Database Caching
Why Cache?
Caching reduces database load and improves response times. A good caching strategy can reduce database queries by 90% or more.
Caching Strategies
Cache-Aside
Application checks cache first, loads from database on miss:
def get_user(user_id):
cache_key = f"user:{user_id}"
cached = redis.get(cache_key)
if cached:
return json.loads(cached)
user = db.query("SELECT * FROM users WHERE id = %s", [user_id])
if user:
redis.setex(cache_key, 3600, json.dumps(user))
return user
Read-Through
Cache sits between application and database. The cache itself loads from the database on miss.
Write-Through
Data is written to cache first, then to database. Ensures cache is always consistent.
Write-Behind
Data is written to cache and asynchronously batched to database. Fastest writes but risk of data loss.
Cache Invalidation
| Strategy | Description | Best For | |----------|-------------|----------| | TTL | Automatic expiry | Most cases | | Key deletion | Delete on update | Write-through | | Versioned keys | Include version | Schema changes |
Redis Integration
import redis
class CacheManager:
def __init__(self):
self.redis = redis.Redis(host='localhost', port=6379, decode_responses=True)
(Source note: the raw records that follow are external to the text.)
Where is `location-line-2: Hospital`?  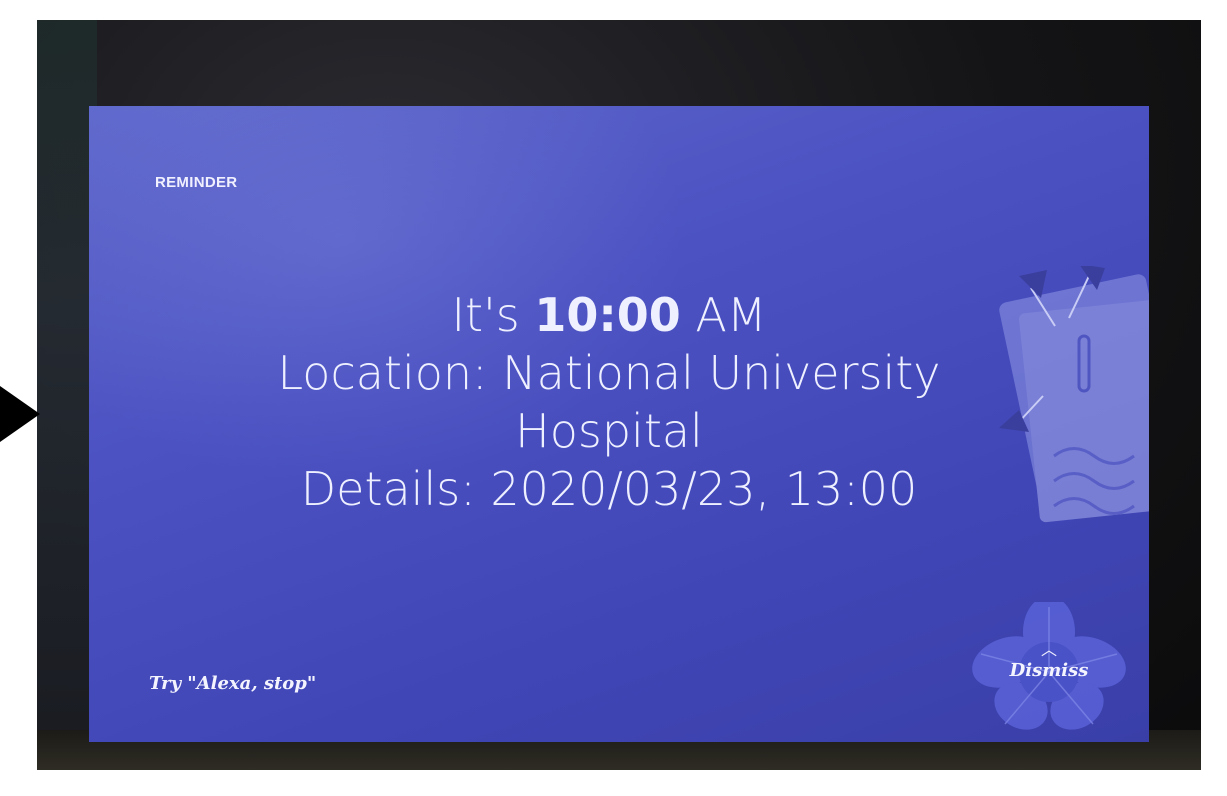
location-line-2: Hospital is located at coordinates (609, 431).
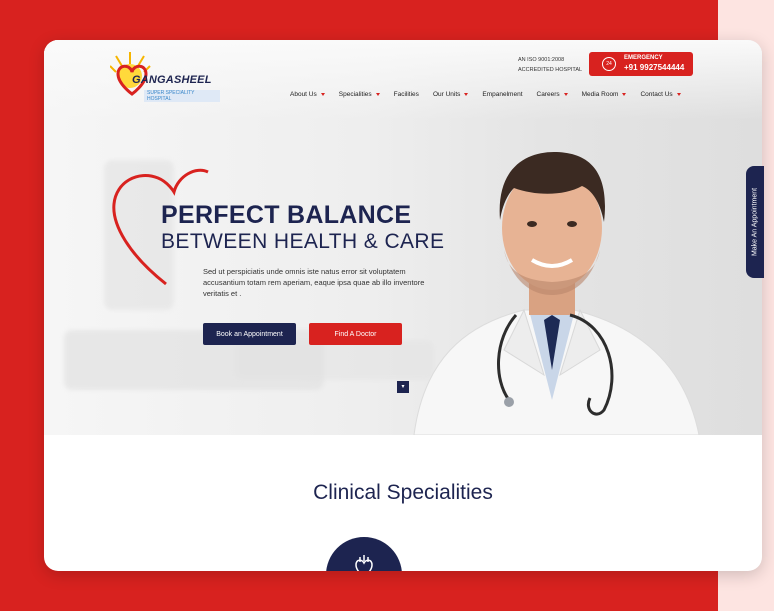 The width and height of the screenshot is (774, 611). Describe the element at coordinates (542, 60) in the screenshot. I see `iso-line-1: AN ISO 9001:2008` at that location.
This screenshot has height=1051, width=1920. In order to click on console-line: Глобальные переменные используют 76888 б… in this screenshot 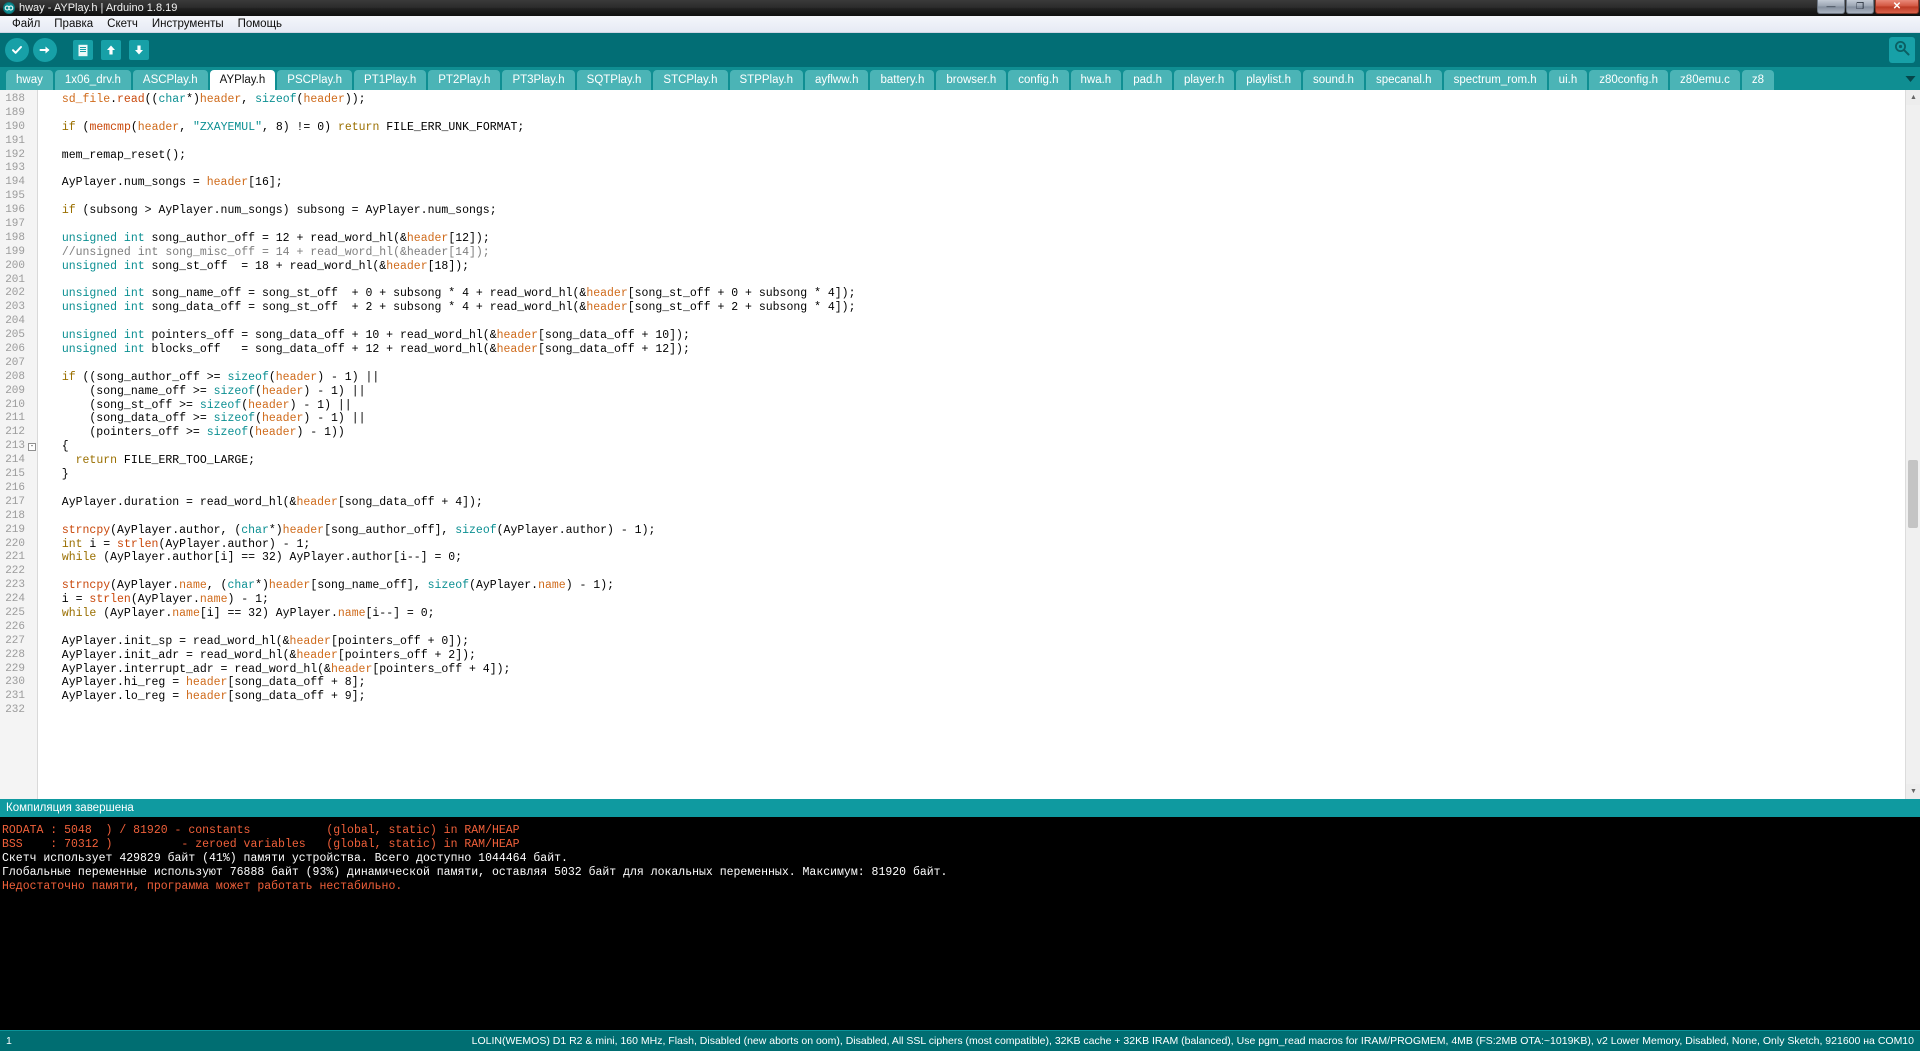, I will do `click(475, 872)`.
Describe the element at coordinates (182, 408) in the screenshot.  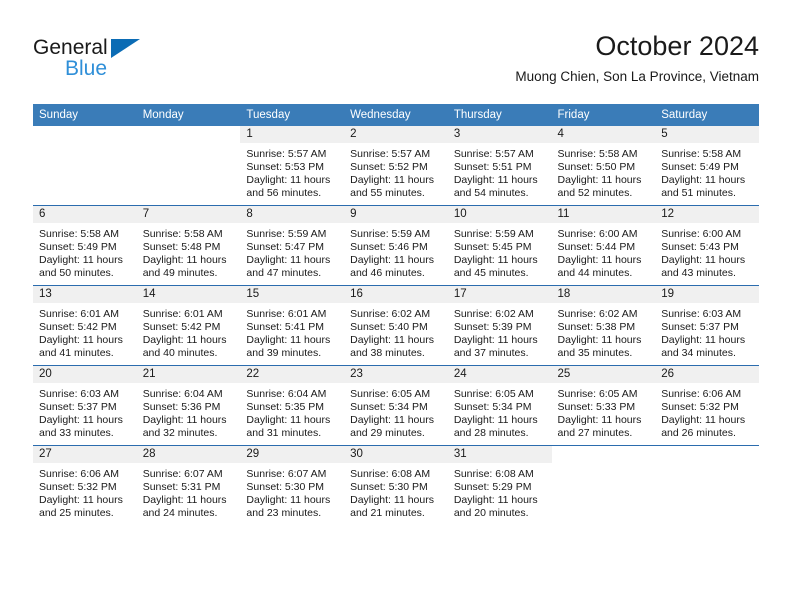
I see `sunset-text: Sunset: 5:36 PM` at that location.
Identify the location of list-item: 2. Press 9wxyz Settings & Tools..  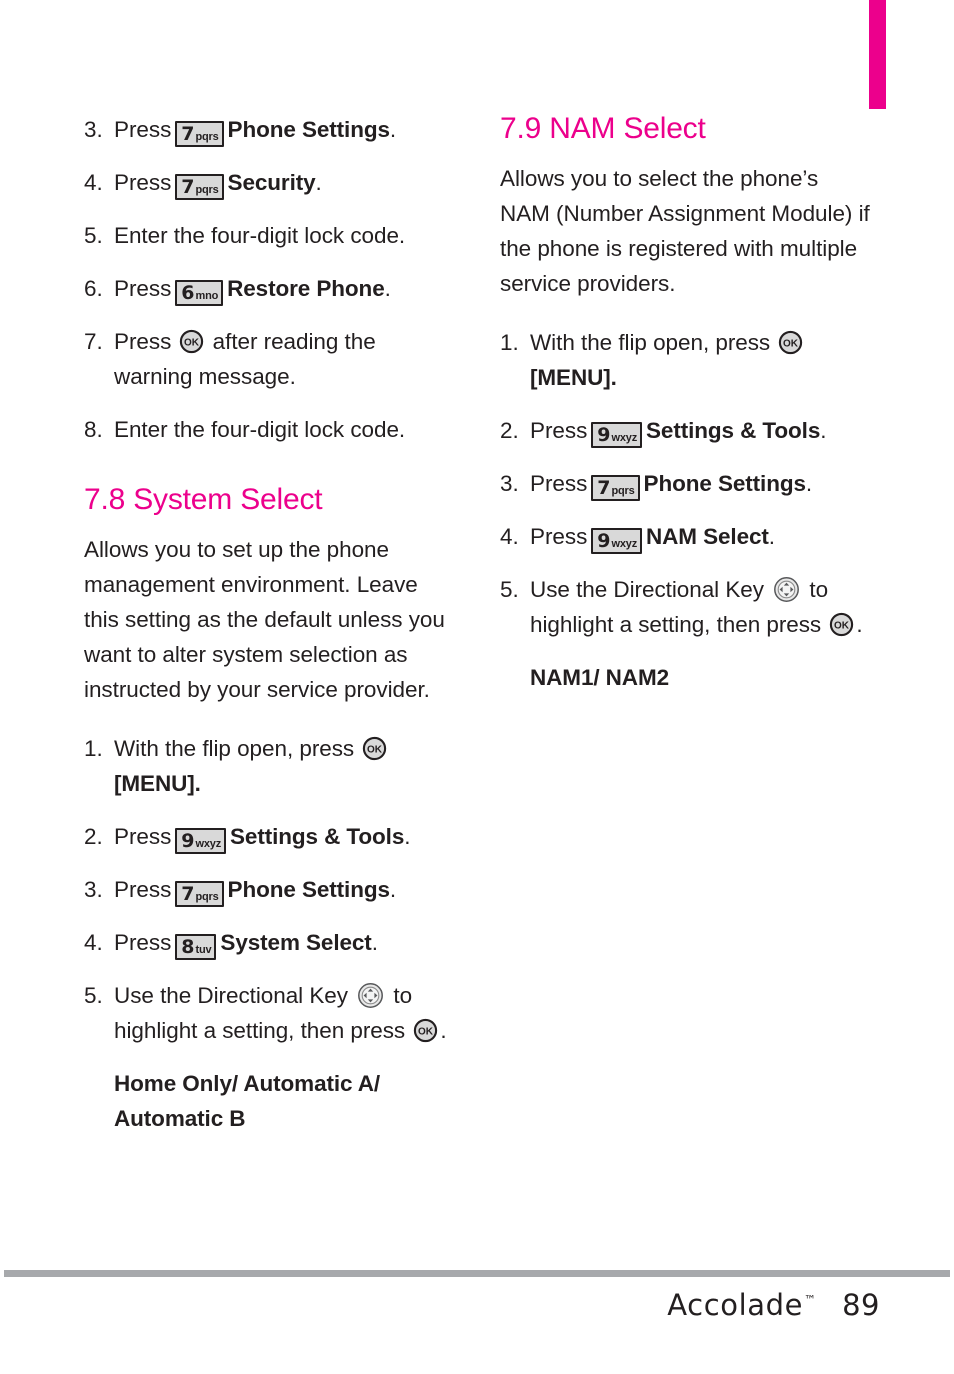
(270, 836).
def get_or_compute(self, key, compute_func, ttl=3600):
cached = self.redis.get(key)
if cached:
return json.loads(cached)
value = compute_func()
self.redis.setex(key, ttl, json.dumps(value))
return value
Cache Stampede Prevention
When a popular key expires, many requests may try to recompute simultaneously:
def get_with_mutex(key, compute_func, ttl=3600):
value = redis.get(key)
if value:
return json.loads(value)
# Try to acquire lock
lock_key = f"lock:{key}"
if redis.setnx(lock_key, "1"):
redis.expire(lock_key, 10)
value = compute_func()
redis.setex(key, ttl, json.dumps(value))
redis.delete(lock_key)
return value
# Wait for the other thread
import time
time.sleep(0.1)
return json.loads(redis.get(key))
Conclusion
Use cache-aside as the default pattern. Set appropriate TTLs. Implement mutex locking for cache stampede prevention. Monitor cache hit rates. Always have a fallback when cache is unavailable.